Data entries

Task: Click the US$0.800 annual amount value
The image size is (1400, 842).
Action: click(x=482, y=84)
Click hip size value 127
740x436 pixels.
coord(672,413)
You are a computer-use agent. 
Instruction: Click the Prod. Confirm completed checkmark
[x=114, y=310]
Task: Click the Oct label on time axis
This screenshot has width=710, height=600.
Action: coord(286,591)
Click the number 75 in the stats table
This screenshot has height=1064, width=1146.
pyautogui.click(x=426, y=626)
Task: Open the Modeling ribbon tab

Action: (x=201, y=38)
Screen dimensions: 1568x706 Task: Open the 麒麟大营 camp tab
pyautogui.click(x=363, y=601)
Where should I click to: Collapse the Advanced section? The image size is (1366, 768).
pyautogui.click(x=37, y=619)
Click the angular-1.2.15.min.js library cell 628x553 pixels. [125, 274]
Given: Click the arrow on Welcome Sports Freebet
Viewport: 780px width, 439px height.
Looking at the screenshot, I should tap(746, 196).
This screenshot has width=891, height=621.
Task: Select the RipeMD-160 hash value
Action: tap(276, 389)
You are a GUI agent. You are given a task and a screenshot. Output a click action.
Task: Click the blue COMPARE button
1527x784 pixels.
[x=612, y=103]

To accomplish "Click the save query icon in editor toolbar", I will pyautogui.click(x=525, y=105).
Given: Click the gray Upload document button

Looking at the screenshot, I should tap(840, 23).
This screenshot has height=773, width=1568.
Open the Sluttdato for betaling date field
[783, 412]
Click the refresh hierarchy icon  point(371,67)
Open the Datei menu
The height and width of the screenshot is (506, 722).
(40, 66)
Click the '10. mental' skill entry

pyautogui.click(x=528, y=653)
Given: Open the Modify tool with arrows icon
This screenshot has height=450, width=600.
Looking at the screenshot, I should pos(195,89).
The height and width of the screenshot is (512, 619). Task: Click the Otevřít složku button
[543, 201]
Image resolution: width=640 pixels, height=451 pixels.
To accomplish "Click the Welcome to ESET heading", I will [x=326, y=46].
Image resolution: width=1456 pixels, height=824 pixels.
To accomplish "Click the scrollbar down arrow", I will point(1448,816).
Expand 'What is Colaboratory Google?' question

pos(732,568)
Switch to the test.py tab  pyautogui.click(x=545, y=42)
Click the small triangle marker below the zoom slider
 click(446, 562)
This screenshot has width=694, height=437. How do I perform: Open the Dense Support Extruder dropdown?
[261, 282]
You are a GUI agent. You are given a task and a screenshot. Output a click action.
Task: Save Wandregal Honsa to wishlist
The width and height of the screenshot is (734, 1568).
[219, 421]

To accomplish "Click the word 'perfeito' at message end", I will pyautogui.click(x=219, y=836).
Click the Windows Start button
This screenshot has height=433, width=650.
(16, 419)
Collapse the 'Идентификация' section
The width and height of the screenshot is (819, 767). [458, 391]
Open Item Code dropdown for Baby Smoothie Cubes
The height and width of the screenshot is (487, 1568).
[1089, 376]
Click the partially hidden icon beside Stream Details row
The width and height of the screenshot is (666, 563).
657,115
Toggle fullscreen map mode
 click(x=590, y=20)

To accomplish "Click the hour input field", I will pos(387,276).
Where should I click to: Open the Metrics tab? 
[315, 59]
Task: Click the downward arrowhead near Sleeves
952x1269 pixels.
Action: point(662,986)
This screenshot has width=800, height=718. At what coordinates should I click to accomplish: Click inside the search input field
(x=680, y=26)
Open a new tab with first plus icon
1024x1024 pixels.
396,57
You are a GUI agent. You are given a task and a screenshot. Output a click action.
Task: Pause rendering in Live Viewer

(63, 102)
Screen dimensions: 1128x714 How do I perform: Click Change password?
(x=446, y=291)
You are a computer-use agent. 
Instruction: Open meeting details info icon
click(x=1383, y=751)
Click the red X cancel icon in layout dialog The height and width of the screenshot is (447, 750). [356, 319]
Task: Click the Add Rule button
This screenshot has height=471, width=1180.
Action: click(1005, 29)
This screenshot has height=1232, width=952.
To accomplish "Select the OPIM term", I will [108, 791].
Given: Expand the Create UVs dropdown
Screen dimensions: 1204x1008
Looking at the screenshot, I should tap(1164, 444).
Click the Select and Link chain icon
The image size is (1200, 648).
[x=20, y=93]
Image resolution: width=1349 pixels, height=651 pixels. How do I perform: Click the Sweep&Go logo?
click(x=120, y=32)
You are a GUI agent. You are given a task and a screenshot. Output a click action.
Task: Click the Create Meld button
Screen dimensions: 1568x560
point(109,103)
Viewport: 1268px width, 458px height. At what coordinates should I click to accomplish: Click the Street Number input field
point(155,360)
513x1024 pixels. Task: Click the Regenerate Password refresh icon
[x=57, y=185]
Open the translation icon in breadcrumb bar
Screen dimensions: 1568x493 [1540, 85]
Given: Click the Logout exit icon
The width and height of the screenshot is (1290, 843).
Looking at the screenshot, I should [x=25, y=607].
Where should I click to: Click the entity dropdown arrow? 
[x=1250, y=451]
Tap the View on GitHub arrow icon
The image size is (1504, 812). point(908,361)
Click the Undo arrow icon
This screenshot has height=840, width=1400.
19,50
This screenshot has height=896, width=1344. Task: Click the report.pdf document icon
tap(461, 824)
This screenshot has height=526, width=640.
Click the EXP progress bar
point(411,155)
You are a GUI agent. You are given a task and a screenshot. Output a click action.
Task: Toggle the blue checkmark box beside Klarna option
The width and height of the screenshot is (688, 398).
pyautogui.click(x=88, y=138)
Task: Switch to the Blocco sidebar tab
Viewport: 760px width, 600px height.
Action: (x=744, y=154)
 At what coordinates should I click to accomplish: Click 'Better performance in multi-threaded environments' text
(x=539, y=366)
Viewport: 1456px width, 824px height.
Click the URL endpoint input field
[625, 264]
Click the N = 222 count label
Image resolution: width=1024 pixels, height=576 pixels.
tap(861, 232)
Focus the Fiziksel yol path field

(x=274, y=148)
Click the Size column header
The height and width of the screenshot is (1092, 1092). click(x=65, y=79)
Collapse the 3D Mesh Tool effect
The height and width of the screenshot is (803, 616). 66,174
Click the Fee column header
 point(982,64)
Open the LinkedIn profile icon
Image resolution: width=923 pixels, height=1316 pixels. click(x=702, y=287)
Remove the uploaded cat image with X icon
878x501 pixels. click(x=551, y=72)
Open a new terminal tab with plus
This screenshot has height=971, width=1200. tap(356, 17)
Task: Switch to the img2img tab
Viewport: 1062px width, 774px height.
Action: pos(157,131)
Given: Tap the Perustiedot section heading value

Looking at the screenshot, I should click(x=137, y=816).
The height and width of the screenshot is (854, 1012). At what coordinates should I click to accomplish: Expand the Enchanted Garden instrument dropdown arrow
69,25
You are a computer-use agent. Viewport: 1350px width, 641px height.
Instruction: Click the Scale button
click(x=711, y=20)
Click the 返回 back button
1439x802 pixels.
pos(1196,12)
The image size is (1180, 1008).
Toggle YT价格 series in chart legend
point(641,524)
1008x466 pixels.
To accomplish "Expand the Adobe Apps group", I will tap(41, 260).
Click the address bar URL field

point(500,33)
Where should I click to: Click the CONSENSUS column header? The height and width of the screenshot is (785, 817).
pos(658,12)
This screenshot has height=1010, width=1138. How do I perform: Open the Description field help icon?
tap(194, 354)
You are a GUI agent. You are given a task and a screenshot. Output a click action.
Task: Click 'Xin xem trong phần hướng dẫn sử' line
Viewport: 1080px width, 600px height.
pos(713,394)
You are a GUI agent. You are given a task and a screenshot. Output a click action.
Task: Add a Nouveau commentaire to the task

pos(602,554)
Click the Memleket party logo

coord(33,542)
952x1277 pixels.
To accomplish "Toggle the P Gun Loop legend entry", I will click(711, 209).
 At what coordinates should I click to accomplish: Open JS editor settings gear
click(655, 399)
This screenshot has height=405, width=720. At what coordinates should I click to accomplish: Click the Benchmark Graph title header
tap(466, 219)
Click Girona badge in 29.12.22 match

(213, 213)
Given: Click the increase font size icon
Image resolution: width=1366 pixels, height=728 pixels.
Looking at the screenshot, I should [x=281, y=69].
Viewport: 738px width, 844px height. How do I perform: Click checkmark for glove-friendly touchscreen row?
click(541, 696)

Work request
Working from the data above, extract solely the lines from the one containing "Click the '10. mental' skill entry" through the one containing "Switch to the test.py", exactly as they appear, both included.

Output
Click the '10. mental' skill entry

pyautogui.click(x=528, y=653)
Given: Open the Modify tool with arrows icon
This screenshot has height=450, width=600.
Looking at the screenshot, I should pos(195,89).
The height and width of the screenshot is (512, 619). Task: Click the Otevřít složku button
[543, 201]
Image resolution: width=640 pixels, height=451 pixels.
To accomplish "Click the Welcome to ESET heading", I will [x=326, y=46].
Image resolution: width=1456 pixels, height=824 pixels.
To accomplish "Click the scrollbar down arrow", I will point(1448,816).
Expand 'What is Colaboratory Google?' question

pos(732,568)
Switch to the test.py tab  pyautogui.click(x=545, y=42)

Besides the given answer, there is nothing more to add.